On top of the hill stood the chapel, a small steepled building of ancient stone. He let himself in the gate and walked around to the graveyard behind. There were many of the demure white tombstones—thousands of years of Solis Township men and women who had lived and worked and begotten, laughed and wept and died. Someone had put a wreath on one grave only this morning; it brushed against his leg as he went by. Tomorrow it would be withered, and weeds would start to grow. He’d have to tend the chapel yard, too. Only fitting.
He found his family plot and stood with feet spread apart, fists on hips, smoking and looking down at the markers Gerlaug Kormt’s son, Tarna Huwan’s daughter, these hundred years had they lain in the earth. Hello, Dad, hello, Mother. His fingers reached out and stroked the headstone of his wife. And so many of his children were here, too; sometimes he found it hard to believe that tall Gerlaug and laughing Stamm and shy, gentle Huwan were gone. He’d outlived too many people.
I had to stay, he thought. This is my land, I am of it and I couldn’t go. Someone had to stay and keep the land, if only for a little while. I can give it ten more years before the forest comes and takes it.
Darkness grew around him. The woods beyond the hill loomed like a wall. Once he started violently, he thought he heard a child crying. No, only a bird. He cursed himself for the senseless pounding of his heart.
Gloomy place here, he thought. Better get back to the house.
He groped slowly out of the yard, toward the road. The stars were out now. Kormt looked up and thought he had never seen them so bright. Too bright; he didn’t like it.
Go away, stars, he thought. You took my people, but I’m staying here.
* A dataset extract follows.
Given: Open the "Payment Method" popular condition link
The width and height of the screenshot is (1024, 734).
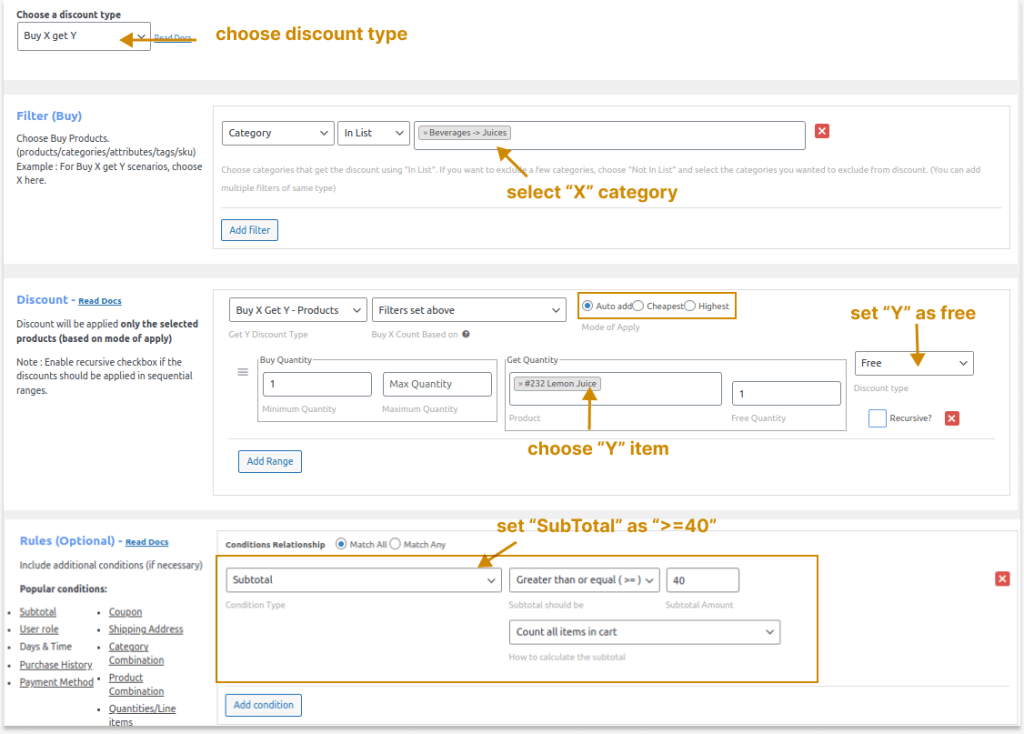Looking at the screenshot, I should pos(55,682).
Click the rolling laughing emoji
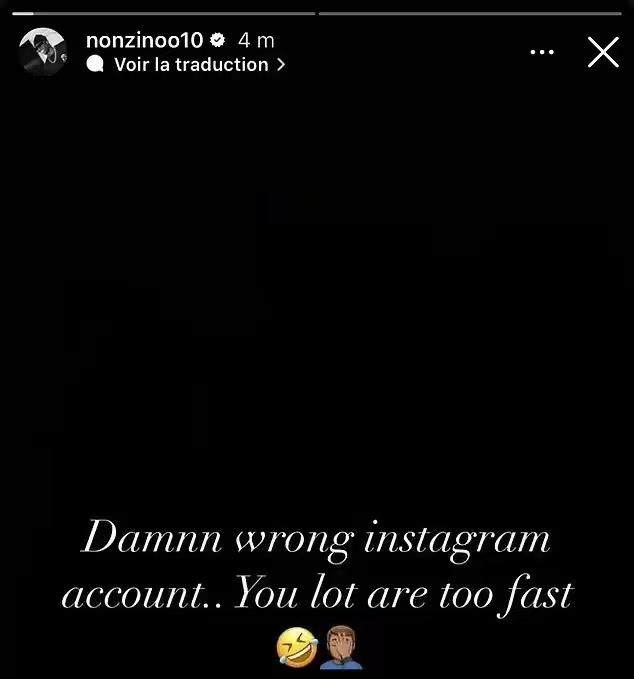 pyautogui.click(x=297, y=647)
This is my land. He reached down to touch it, but the grass was cold and wet under his palm.
The gravel scrunched loudly as he walked, and the wind mumbled in the hedges, but there was no other sound. Not a voice called; not an engine turned; not a dog barked. No, he hadn’t thought it would be so quiet.
And dark. No lights. Have to tend the street lamps himself—it was no fun, not being able to see the town from here, not being able to see anything except the stars. Should have remembered to bring a flashlight, but he was old and absentminded, and there was no one to remind him. When he died, there would be no one to hold his hands; no one to close his eyes and lay him in the earth—and the forests would grow in over the land and wild beasts would nuzzle his bones.
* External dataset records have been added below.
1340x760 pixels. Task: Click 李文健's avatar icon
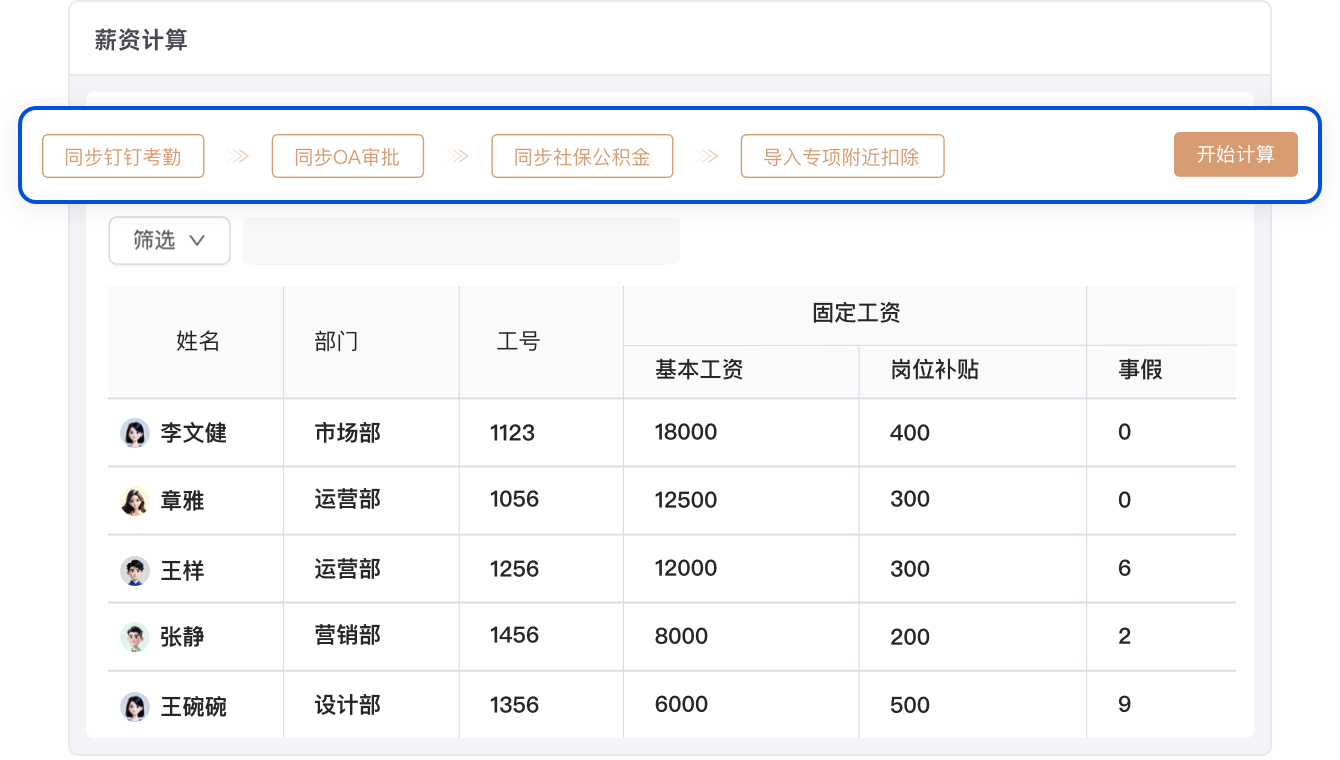tap(134, 433)
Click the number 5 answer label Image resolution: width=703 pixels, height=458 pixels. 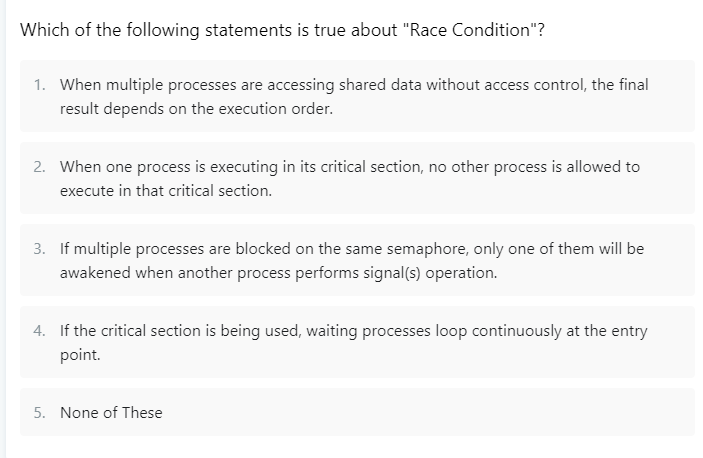pyautogui.click(x=39, y=413)
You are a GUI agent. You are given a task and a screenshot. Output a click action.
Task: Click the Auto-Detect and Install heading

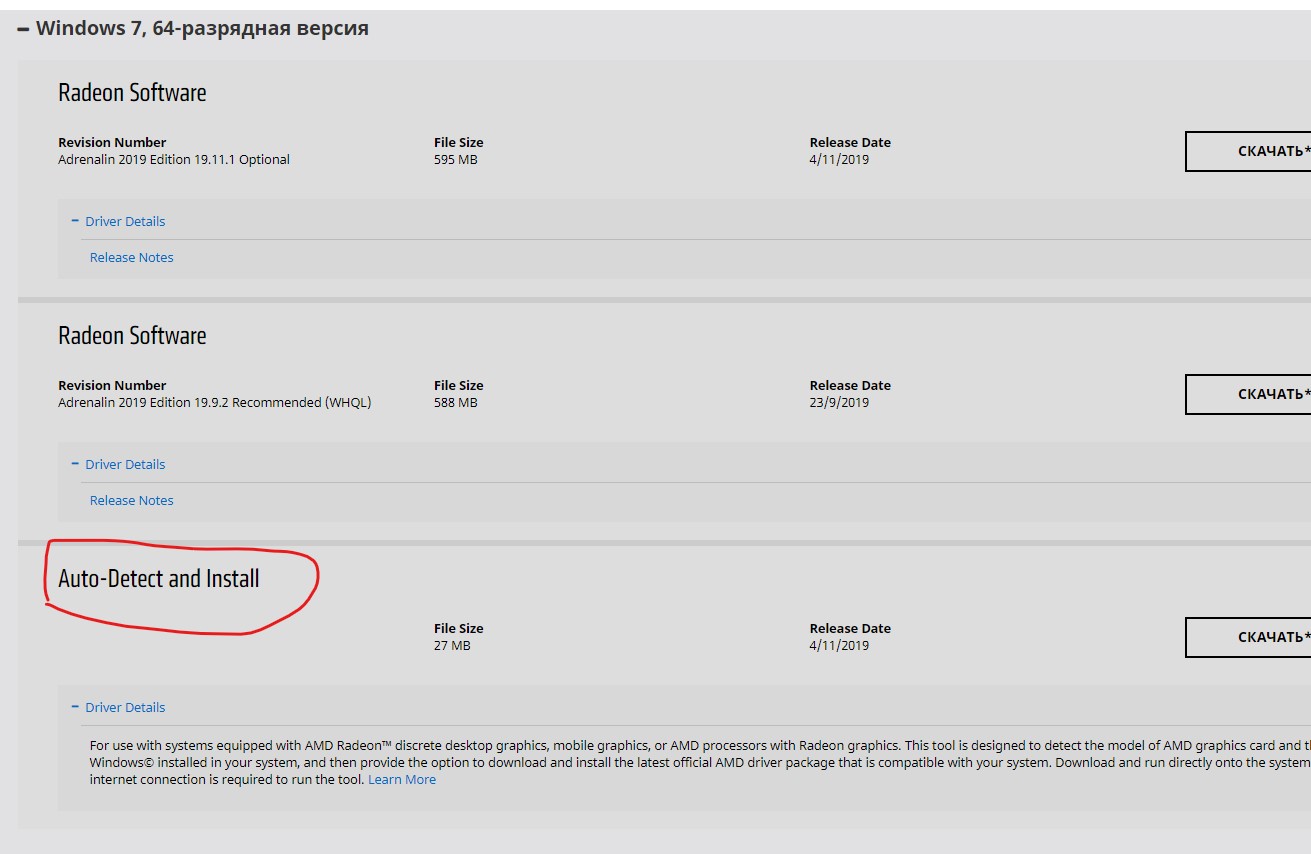[159, 578]
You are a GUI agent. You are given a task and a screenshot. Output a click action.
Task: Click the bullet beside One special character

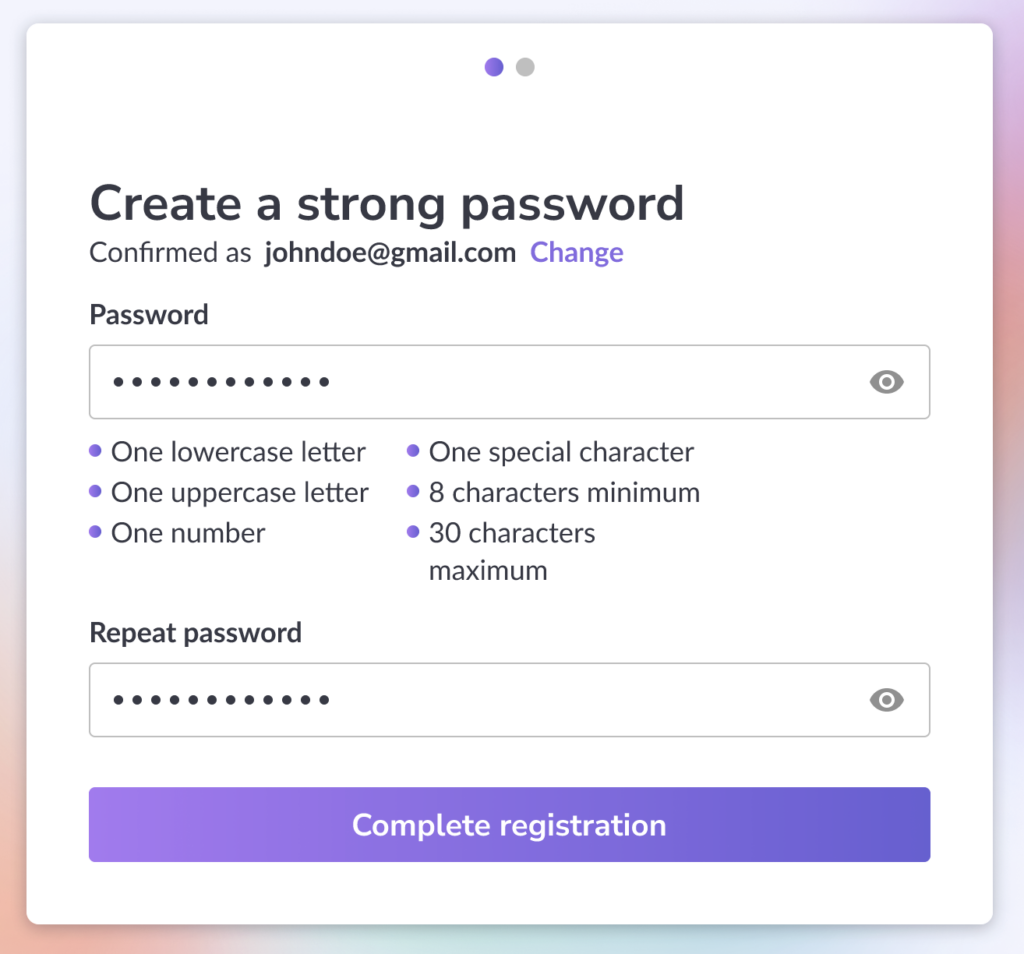point(413,451)
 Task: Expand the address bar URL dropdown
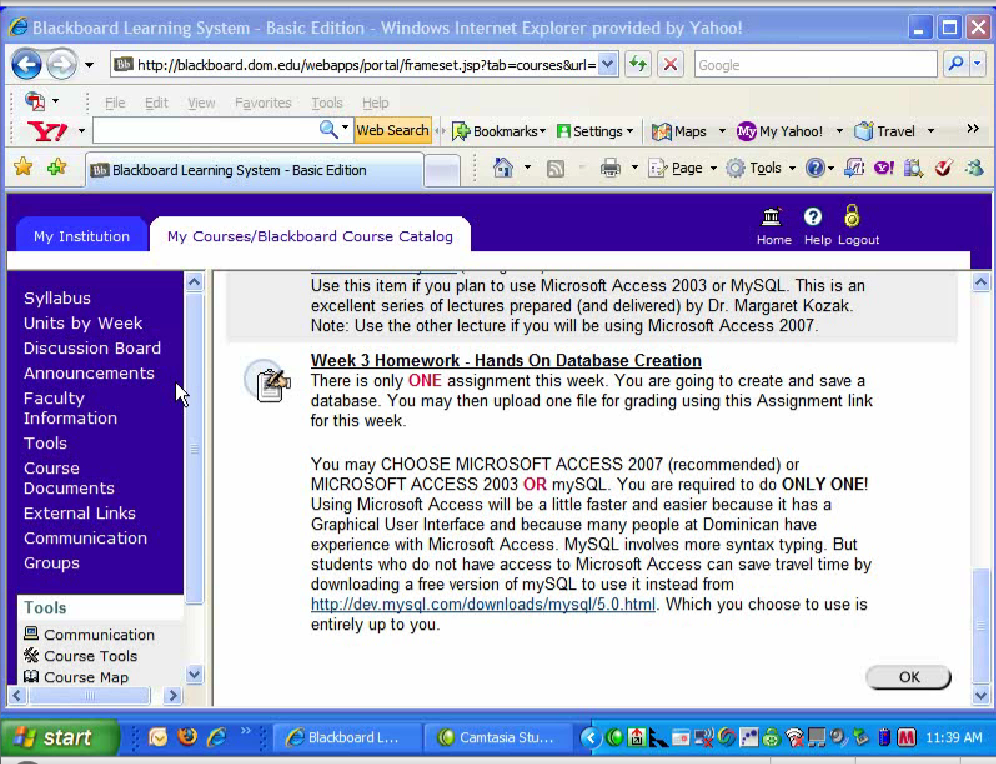[608, 65]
But I knew that. What of it? I’m tough enough to take it.
The stars flashed and flashed above him. Looking up, against his own will, Kormt saw how bright they were, how bright and quiet. And how very far away! He was seeing light that had left its home before he was born.
He stopped, sucking in his breath between his teeth. “No,” he whispered.
This was his land. This was Earth, the home of man; it was his and he was its. This was the land, and not a single dust-mote, crazily reeling and spinning through an endlessness of dark and silence, cold and immensity. Earth could not be so alone!
The last man alive. The last man in all the world!
He screamed, then, and began to run. His feet clattered loud on the road; the small sound was quickly swallowed by silence, and he covered his face against the relentless blaze of the stars. But there was no place to run to, no place at all.